Of course, there is hardly enough time for these authorities, and especially municipalities, to organize public hearings. Up until now, we were happy with the current procedure whereby the Canadian Transportation Agency held public hearings before allowing companies to abandon rail lines.
The third reason we oppose this bill is that it perpetuates a system that is biased in favour of the West and that constitutes another example of the imbalance in the treatment of Western Canada, on the one hand, and Quebec, on the other hand. This bill contains a number of clauses we want to see deleted. Clauses 147 to 155 amend but also restore certain privileges for Western Canada.
These clauses set a maximum rate and special conditions applying to the transportation of western grain. These provisions were introduced in the National Transportation Act in 1987, when the Western Grain Transportation Act or WGTA was repealed and the subsidy eliminated.
At that time, western farmers were compensated generously, to the tune of $3 billion, for the elimination of the subsidy and the abrogation of the WGTA. In its bill, the government reintroduces the provisions that were originally in the National Transportation Act, 1987. Yet, western farmers were generously compensated, unlike their counterparts in Quebec. In fact, dairy producers received no compensation whatsoever for the recent elimination of their subsidies. Western farmers should therefore be in a good position to face the new transportation conditions in Western Canada and to adjust to a commercially oriented rail system, since we are told that the main purpose of the bill is to commercialize the network.

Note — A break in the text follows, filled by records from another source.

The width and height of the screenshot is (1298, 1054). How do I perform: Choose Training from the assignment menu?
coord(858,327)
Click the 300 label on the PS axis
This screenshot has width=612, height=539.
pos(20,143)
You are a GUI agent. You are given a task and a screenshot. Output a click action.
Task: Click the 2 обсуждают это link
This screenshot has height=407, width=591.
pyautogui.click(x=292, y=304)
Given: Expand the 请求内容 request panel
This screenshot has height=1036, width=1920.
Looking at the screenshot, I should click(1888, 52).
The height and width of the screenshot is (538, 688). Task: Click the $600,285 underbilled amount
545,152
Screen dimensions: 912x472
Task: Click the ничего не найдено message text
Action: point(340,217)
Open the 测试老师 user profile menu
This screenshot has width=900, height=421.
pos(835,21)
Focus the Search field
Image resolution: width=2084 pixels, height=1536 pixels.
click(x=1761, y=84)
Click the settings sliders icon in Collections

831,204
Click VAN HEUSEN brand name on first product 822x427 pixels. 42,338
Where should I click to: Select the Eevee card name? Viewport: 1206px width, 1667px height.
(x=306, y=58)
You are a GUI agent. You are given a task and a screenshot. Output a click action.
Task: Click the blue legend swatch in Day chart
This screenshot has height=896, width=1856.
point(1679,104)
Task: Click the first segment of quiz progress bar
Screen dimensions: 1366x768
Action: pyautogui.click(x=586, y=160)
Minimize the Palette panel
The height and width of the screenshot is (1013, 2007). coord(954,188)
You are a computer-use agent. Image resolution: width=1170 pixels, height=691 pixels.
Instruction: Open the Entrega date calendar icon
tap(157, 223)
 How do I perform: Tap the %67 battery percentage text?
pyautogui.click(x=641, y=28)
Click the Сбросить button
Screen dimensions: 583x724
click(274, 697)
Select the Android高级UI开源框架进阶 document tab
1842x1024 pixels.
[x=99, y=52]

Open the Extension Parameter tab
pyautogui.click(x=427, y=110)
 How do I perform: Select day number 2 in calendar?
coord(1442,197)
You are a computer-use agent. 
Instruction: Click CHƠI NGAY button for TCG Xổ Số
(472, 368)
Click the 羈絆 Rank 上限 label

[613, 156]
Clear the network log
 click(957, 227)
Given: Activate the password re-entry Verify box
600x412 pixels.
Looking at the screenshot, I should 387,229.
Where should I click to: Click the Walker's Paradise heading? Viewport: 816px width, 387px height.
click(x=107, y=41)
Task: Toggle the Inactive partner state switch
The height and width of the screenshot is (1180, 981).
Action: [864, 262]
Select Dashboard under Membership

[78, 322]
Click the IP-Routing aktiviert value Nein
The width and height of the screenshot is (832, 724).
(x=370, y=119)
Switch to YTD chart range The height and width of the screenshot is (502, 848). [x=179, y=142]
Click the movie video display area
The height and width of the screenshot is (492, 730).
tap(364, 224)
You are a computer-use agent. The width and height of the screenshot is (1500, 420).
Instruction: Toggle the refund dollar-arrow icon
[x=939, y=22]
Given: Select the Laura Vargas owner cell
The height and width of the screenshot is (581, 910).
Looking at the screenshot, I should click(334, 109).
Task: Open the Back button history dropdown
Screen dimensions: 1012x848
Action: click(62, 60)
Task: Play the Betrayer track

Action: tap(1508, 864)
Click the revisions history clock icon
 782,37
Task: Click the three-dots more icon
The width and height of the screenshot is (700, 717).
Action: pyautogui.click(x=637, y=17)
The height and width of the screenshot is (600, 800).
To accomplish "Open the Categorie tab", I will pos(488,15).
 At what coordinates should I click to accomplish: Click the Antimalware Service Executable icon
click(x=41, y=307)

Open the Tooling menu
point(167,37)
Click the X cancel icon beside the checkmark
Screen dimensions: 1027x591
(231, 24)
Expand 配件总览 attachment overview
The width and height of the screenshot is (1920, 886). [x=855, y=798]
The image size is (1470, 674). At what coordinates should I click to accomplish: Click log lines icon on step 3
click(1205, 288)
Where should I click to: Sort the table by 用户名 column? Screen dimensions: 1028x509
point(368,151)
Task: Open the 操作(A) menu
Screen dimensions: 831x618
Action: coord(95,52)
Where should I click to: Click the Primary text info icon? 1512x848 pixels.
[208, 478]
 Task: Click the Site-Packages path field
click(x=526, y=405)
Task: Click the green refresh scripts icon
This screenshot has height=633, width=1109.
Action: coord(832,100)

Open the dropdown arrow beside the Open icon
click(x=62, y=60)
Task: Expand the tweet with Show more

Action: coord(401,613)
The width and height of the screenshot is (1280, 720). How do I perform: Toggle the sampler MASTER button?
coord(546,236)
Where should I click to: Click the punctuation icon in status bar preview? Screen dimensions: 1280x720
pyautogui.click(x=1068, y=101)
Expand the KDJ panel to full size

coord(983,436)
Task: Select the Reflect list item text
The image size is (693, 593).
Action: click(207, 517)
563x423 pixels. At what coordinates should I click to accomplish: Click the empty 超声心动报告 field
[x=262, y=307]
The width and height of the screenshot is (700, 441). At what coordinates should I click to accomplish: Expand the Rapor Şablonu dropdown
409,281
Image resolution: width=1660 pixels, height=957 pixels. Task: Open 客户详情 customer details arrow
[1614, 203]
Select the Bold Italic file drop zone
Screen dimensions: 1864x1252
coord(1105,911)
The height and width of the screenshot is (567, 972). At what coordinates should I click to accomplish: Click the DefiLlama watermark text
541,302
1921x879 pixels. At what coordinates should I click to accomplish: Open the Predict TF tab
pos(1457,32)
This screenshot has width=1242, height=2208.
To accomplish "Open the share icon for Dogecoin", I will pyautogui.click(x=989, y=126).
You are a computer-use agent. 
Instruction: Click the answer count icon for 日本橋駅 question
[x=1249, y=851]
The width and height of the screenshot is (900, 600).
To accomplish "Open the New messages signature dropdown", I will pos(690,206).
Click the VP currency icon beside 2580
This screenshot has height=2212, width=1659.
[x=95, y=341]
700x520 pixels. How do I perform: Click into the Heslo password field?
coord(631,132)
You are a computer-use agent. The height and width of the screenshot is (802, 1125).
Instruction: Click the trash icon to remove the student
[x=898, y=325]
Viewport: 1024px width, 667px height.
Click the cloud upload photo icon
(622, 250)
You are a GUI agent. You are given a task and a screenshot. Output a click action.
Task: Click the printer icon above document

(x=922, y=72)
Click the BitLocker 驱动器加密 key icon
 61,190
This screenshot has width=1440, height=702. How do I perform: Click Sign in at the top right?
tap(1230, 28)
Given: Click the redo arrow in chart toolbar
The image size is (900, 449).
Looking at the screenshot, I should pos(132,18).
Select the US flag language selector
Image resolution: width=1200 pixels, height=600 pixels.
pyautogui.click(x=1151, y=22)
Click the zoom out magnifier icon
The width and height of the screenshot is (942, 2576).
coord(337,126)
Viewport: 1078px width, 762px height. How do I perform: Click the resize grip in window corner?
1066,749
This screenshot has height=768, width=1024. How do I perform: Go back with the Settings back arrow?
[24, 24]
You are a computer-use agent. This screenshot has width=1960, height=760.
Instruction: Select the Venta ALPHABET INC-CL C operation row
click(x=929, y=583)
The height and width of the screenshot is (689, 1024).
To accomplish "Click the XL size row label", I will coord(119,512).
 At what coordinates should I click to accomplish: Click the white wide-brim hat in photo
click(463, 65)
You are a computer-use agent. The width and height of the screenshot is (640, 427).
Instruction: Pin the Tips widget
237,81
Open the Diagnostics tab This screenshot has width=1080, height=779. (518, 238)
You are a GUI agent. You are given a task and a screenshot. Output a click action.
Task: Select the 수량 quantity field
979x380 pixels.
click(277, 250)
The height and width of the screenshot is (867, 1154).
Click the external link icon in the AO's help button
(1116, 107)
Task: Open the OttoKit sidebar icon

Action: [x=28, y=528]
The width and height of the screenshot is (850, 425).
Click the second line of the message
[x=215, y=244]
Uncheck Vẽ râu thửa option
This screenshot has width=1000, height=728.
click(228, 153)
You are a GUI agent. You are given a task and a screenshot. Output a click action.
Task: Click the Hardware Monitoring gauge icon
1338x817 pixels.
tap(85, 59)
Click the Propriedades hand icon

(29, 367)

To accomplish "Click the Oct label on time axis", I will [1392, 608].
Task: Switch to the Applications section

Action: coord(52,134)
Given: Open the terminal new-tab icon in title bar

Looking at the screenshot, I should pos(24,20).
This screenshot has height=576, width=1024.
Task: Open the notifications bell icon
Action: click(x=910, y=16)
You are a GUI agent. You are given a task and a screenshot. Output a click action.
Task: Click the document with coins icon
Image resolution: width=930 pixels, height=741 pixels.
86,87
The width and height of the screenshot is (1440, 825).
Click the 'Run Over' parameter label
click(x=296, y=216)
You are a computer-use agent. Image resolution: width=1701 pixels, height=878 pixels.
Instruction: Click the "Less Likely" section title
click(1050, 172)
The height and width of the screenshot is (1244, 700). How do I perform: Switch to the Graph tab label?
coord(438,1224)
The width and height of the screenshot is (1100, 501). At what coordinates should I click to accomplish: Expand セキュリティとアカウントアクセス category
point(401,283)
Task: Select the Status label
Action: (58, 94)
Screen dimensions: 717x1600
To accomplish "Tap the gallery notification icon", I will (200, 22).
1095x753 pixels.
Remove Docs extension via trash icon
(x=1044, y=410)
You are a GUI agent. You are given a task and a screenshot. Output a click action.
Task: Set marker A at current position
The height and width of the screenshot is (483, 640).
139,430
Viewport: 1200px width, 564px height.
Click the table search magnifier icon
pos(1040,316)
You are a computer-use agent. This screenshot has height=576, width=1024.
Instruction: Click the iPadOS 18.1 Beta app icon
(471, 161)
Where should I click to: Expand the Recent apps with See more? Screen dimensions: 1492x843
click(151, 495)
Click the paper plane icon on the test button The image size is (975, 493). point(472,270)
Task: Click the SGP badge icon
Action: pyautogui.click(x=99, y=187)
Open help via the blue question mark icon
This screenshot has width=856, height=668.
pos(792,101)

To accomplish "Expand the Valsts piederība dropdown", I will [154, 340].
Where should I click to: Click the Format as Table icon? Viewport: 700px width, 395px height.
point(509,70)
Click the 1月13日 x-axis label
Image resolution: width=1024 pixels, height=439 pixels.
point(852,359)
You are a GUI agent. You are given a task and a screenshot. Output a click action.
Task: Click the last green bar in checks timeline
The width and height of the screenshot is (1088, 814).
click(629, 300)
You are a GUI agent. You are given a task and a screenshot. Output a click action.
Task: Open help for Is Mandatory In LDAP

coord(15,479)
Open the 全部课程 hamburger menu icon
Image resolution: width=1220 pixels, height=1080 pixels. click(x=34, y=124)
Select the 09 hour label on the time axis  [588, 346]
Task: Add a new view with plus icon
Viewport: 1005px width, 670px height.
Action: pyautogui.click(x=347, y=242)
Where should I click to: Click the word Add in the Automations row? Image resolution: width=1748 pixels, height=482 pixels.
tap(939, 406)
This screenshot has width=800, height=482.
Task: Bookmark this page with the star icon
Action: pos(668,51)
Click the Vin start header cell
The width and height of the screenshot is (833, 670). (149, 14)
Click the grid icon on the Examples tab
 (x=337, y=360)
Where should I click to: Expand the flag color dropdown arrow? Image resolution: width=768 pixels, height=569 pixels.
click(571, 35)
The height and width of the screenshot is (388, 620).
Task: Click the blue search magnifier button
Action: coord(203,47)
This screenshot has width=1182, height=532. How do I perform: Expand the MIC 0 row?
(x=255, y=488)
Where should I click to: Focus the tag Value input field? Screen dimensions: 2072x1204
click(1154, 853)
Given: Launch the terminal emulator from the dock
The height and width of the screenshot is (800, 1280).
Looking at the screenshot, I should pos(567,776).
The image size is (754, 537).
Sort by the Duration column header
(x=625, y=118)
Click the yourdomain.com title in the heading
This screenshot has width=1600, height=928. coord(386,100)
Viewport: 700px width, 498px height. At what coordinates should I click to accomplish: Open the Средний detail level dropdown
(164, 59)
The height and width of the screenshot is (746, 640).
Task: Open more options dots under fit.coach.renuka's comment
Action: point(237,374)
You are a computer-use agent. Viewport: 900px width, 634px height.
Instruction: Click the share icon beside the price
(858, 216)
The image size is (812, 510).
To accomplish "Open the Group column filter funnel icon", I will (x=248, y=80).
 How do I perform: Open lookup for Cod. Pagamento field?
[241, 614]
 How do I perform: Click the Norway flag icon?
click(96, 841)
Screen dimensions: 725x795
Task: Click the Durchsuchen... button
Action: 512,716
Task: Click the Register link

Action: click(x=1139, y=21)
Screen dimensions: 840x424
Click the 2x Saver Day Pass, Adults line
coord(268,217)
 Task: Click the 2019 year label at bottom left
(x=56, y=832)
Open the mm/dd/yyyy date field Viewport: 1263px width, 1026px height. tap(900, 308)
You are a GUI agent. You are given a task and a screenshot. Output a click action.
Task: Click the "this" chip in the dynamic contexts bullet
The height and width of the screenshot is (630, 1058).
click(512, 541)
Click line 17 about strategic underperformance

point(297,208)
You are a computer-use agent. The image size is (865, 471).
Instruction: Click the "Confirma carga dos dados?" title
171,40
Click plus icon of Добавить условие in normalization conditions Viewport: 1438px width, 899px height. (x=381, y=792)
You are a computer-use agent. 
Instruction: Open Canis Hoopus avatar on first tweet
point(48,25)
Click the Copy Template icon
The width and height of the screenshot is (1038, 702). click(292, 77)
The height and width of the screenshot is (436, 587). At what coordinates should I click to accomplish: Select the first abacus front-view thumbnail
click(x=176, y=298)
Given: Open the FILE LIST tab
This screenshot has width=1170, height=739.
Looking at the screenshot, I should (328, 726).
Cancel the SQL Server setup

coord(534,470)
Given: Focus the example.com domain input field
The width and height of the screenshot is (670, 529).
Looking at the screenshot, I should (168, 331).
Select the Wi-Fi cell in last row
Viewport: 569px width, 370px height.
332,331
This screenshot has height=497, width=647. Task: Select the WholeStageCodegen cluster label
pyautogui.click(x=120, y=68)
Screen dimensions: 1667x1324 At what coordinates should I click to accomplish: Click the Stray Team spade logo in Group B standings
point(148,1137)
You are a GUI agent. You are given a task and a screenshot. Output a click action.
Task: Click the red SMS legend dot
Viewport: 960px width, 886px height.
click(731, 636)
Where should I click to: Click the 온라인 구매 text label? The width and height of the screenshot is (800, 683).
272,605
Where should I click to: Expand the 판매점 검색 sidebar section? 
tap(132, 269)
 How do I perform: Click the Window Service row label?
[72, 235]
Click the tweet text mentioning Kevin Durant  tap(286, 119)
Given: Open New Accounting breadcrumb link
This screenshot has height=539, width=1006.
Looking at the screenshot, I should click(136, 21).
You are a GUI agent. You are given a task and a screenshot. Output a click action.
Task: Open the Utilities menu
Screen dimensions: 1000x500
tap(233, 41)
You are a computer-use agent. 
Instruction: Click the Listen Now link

Giving unequal treatment to western and eastern shippers, as these eight clauses tend to do, can only lead to inequitable development of the rail system by adversely affecting the resources carriers can invest in the eastern network.
But what is really telling, although it was to be expected, is that the government and the minister are giving themselves discretionary powers in this bill, without even providing for consultations-and I mean mere consultations-with the provinces, in situations where the provinces should obviously be consulted.
There are several examples of that. Take clause 7, which deals with the Canadian Transportation Agency, formerly the National Transportation Agency of Canada which, incidentally, also has a new role. Clause 7 provides that the governor in council shall appoint not more than three members for a term of not more than five years. The expression "not more than" means that there could be one, two or three members appointed. The minister may also-he may but he does not have to-appoint three temporary members, for a term of not more than one year, from the roster of individuals established by the governor in council.
This is not a criticism, just a comment in passing. If there are three members for a maximum of five years, and if the minister may appoint other members, it seems to me-unless I do not understand French-that the CTA could be made up of only one individual. This is indeed a possibility, given the wording used.
The provisions on the CTA's membership include no criteria, benchmarks or obligations for the minister regarding the various interests of carriers, users and the general public. The whole process is discretionary.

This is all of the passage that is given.